WHAT IS EXPECTED: The records are set out below this line. Return exactly the lines from the one containing "Task: Open the Reddit social icon" through the last, and exclude the pictures.
++++
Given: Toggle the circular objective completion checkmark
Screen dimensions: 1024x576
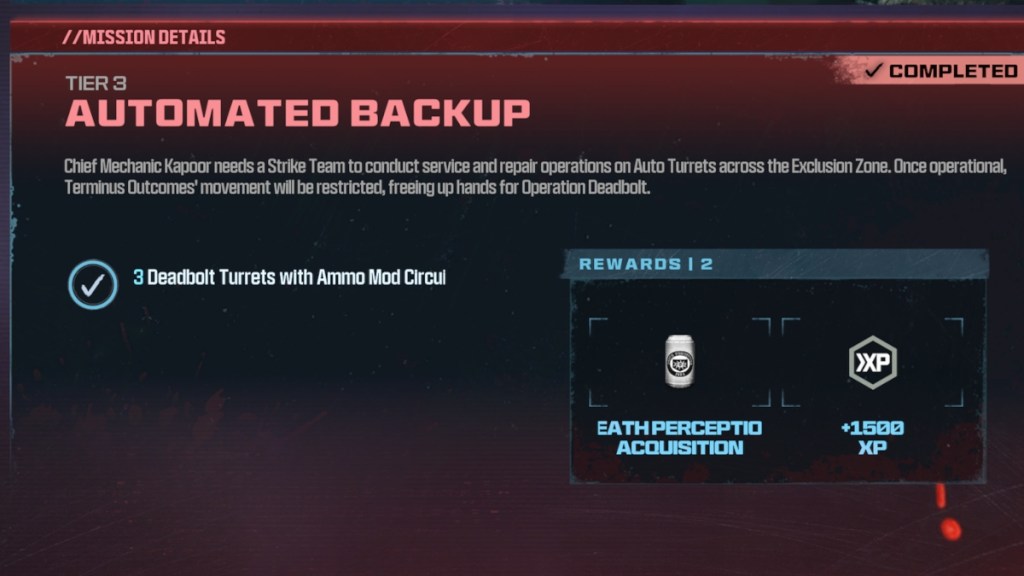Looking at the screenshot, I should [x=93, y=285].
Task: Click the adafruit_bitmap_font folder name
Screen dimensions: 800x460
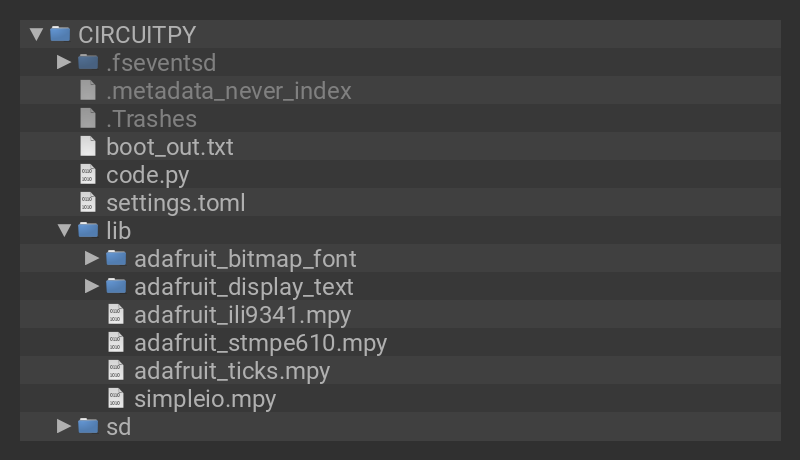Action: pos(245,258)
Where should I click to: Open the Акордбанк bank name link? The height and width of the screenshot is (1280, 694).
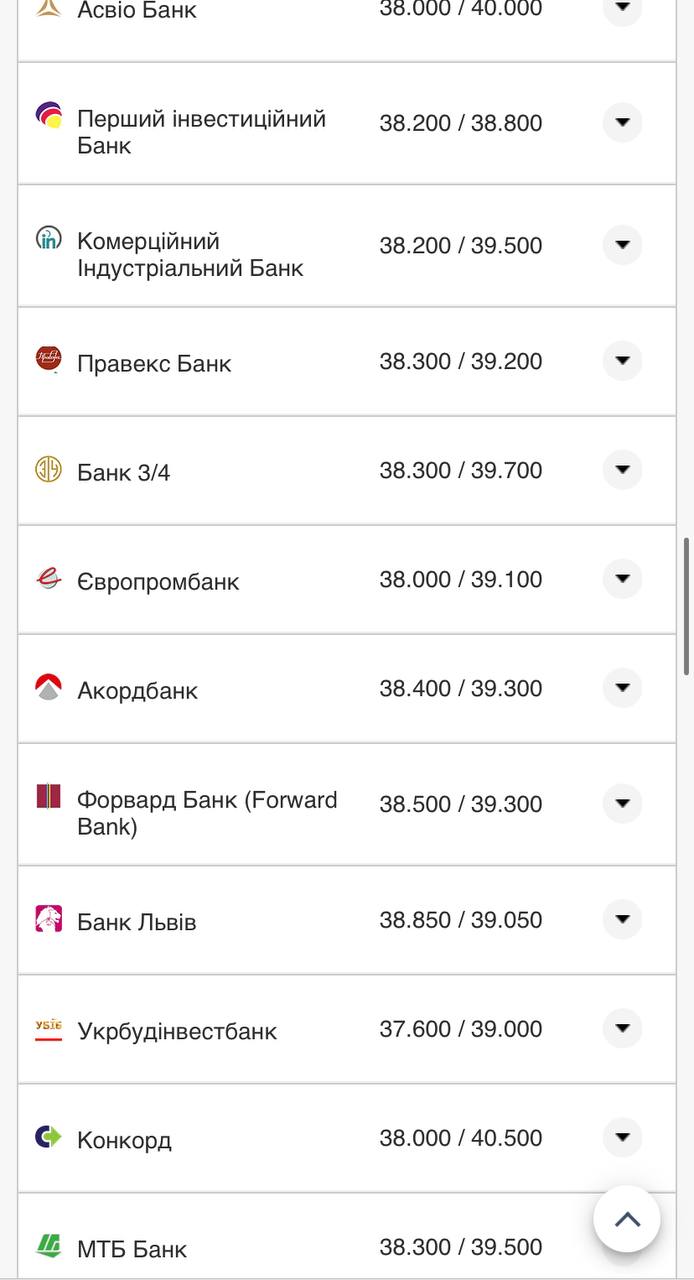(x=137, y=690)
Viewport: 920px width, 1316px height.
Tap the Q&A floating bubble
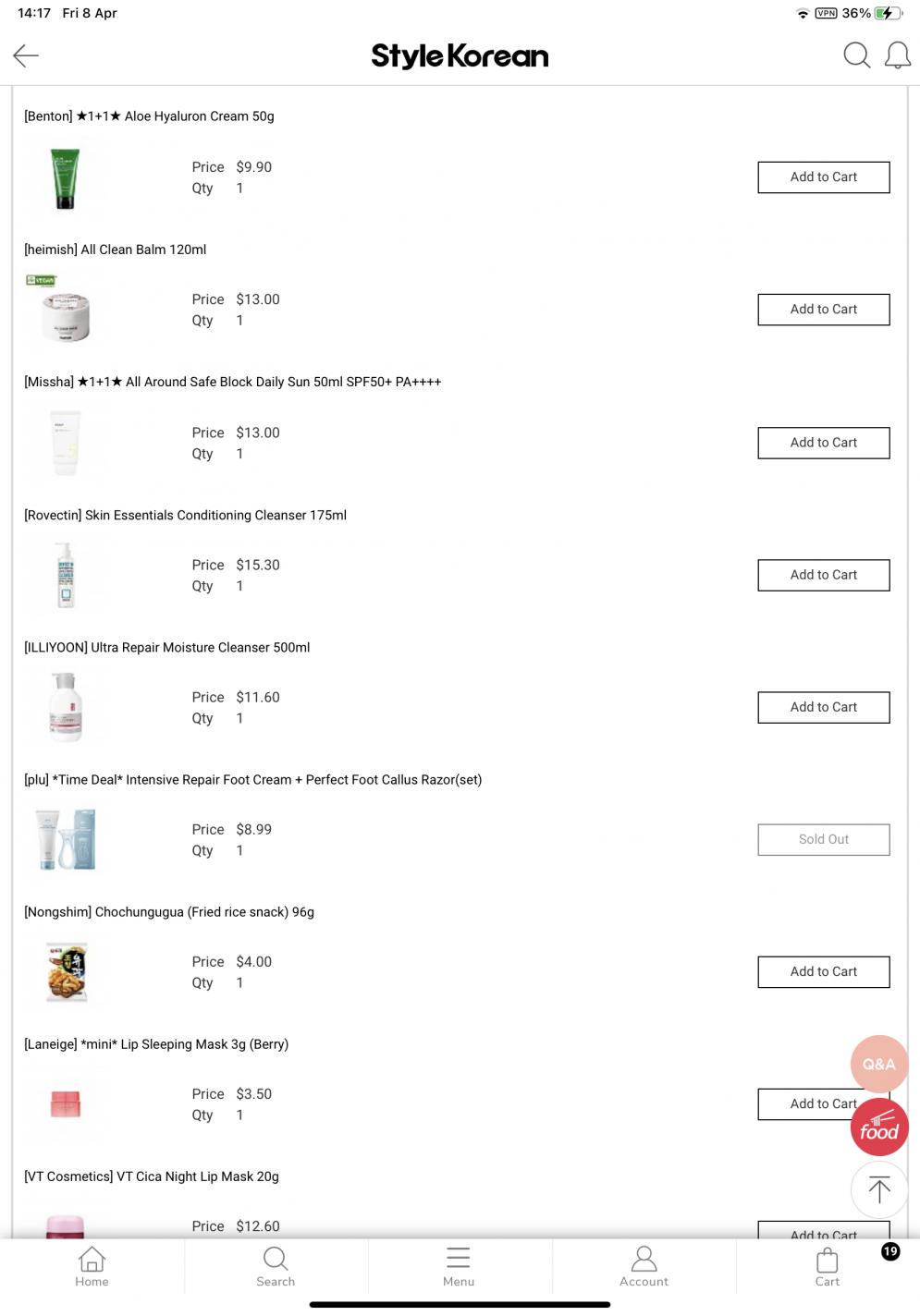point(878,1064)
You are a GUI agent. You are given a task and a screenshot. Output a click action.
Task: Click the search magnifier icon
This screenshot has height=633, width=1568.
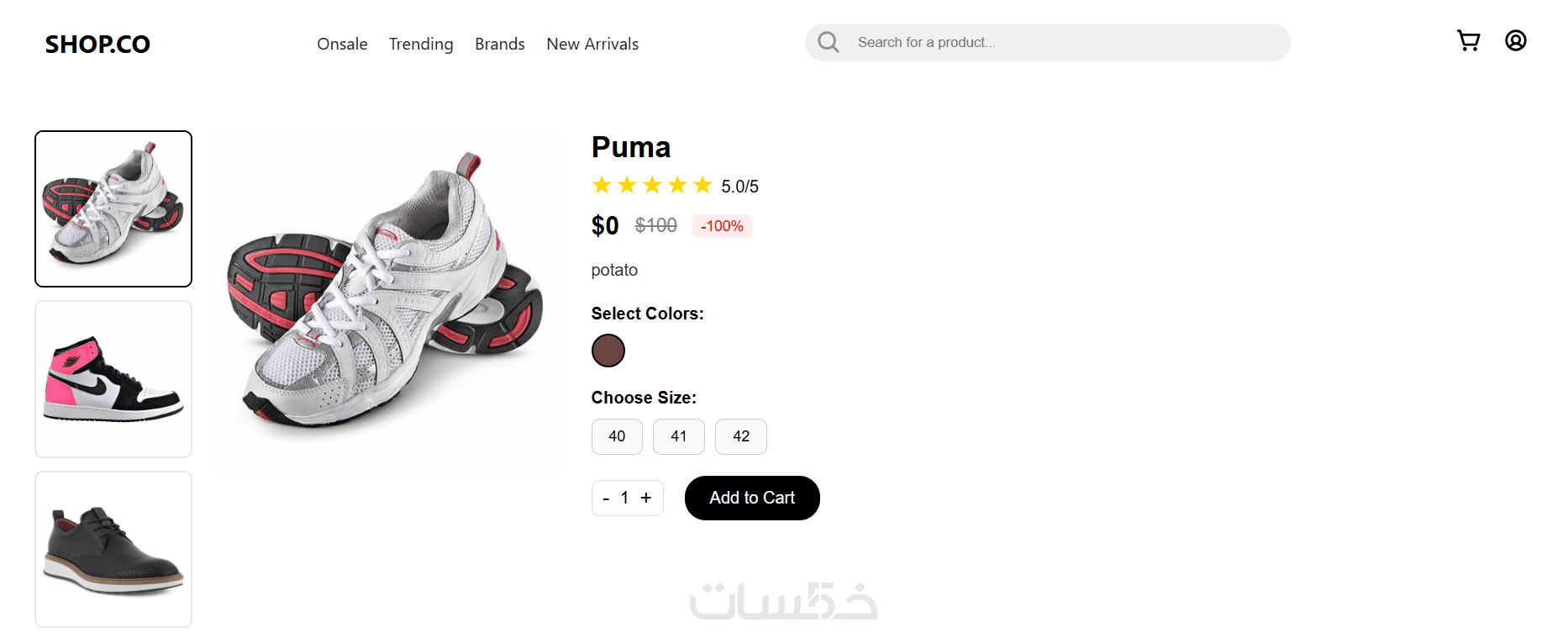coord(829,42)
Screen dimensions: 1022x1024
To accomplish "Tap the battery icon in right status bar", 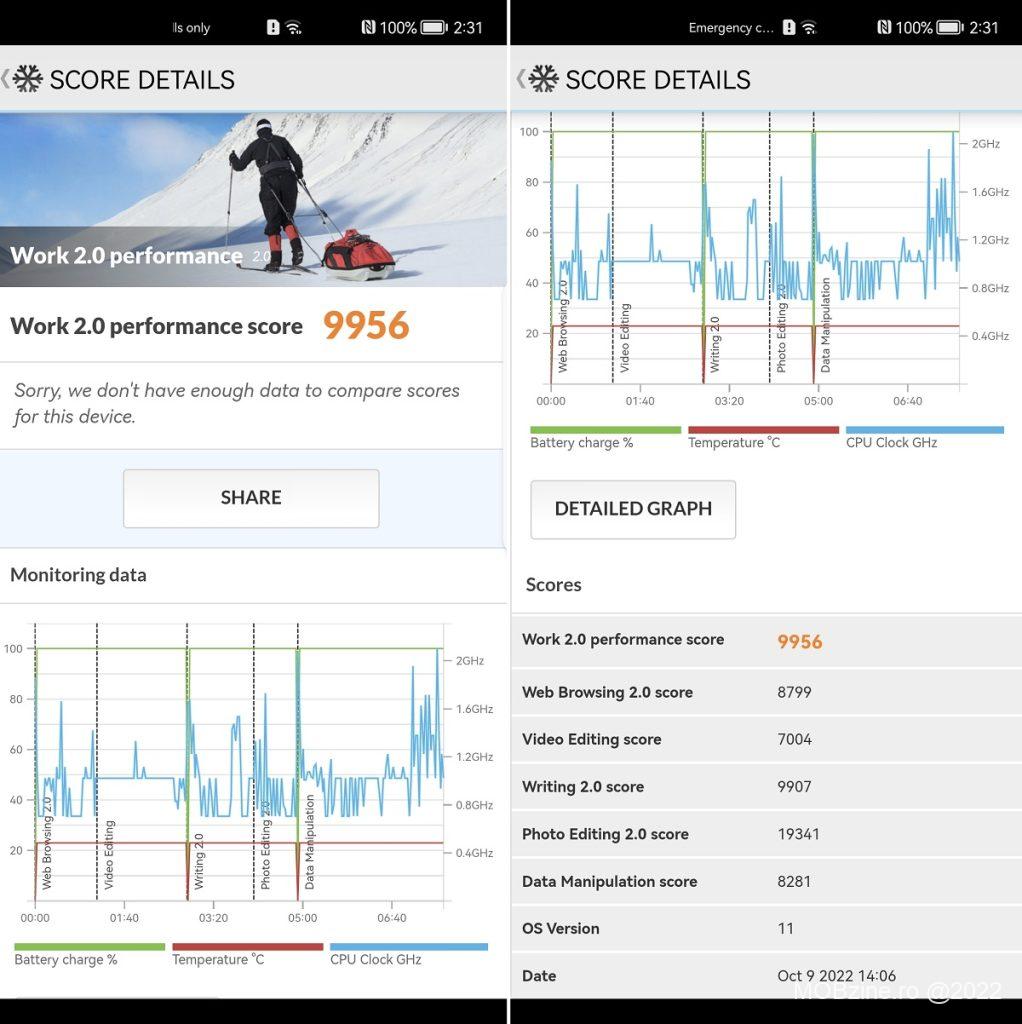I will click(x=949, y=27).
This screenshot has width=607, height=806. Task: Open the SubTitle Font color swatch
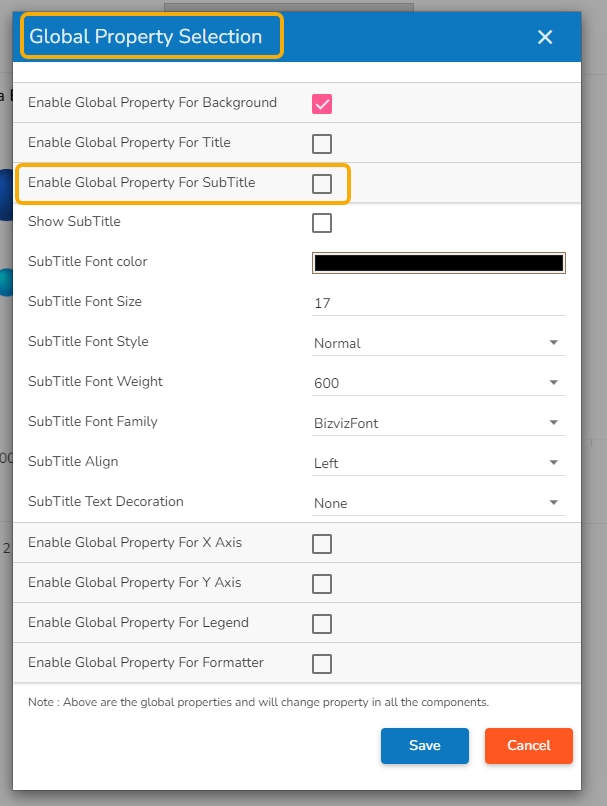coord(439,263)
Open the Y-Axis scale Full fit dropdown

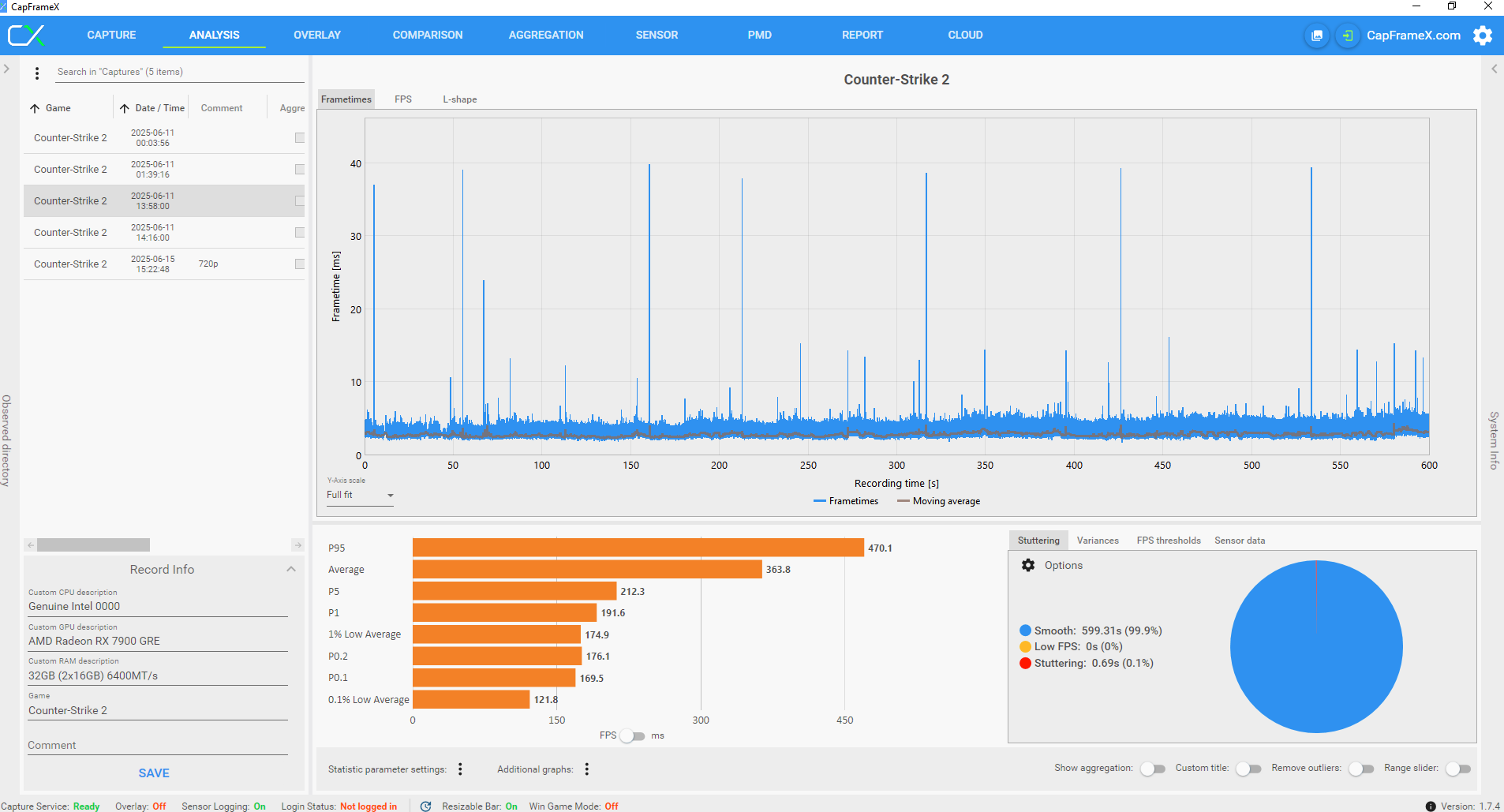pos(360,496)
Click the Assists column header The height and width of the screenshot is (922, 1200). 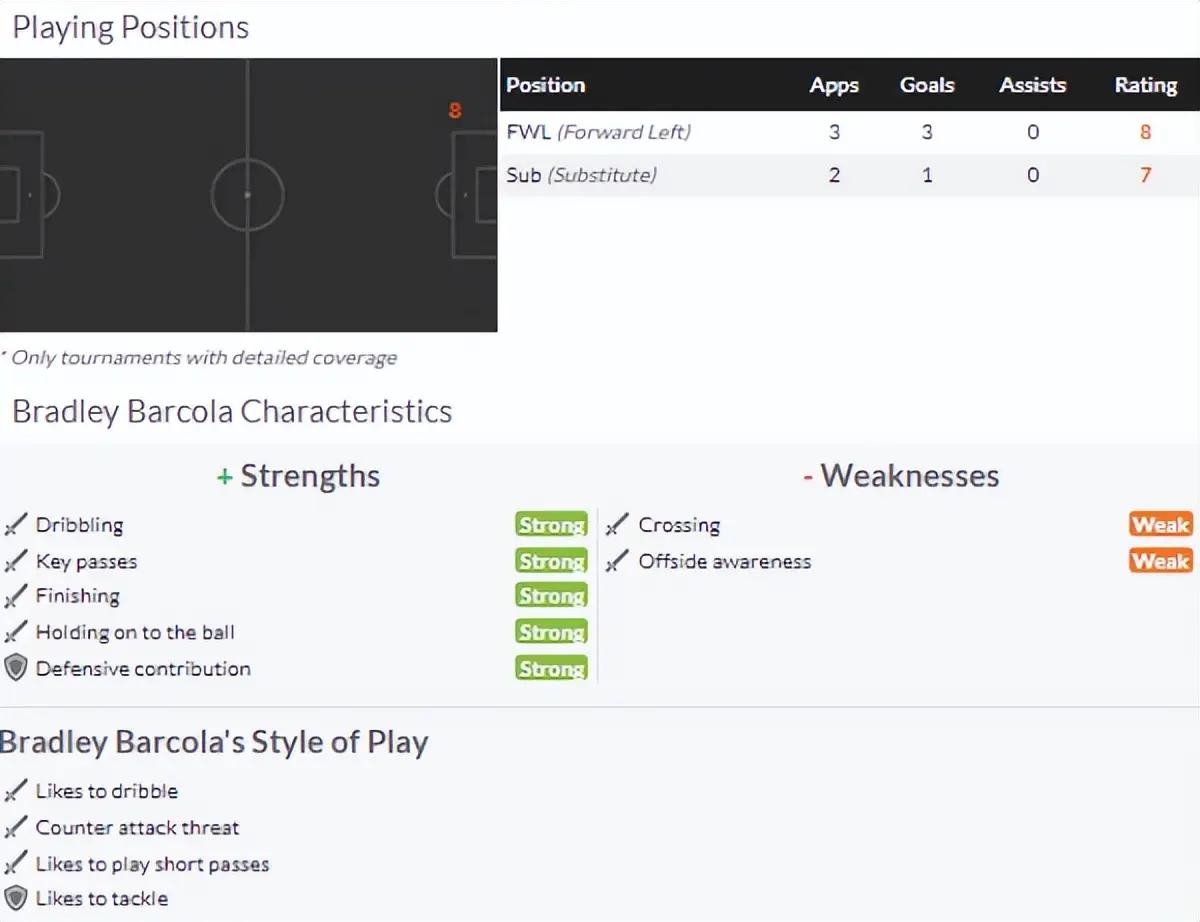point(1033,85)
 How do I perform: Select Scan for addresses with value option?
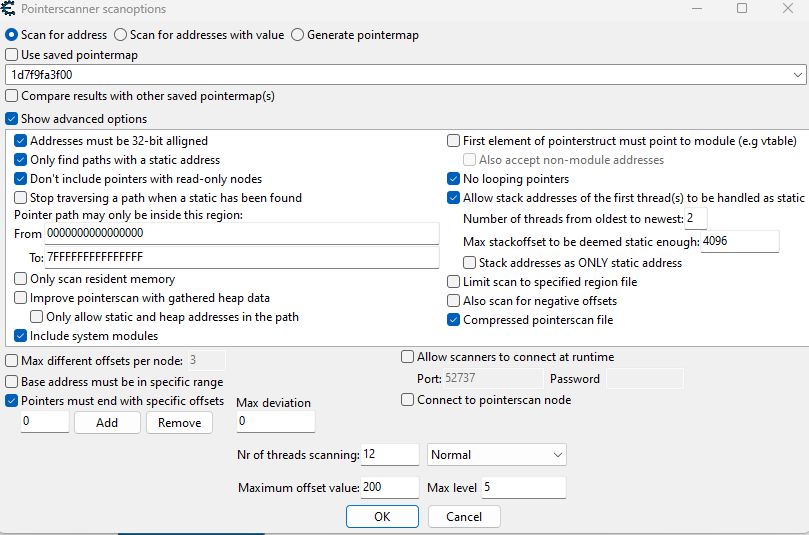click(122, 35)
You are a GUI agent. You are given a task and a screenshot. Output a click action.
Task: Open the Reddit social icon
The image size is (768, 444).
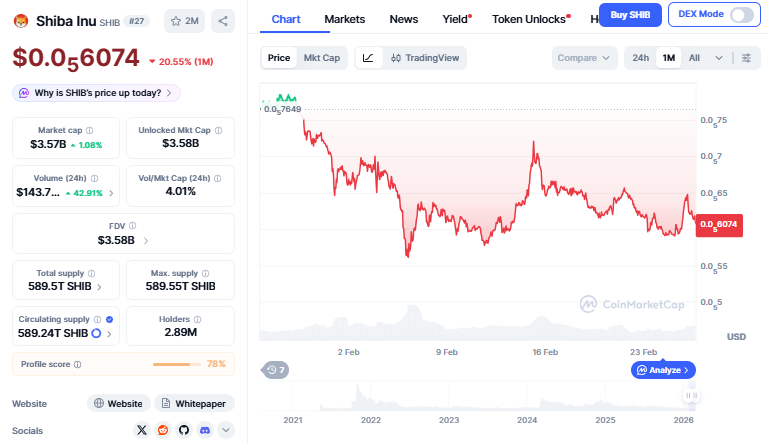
++++
SOLUTION FOR THIS PROBLEM:
Task: Open the Reddit social icon
The image size is (768, 444).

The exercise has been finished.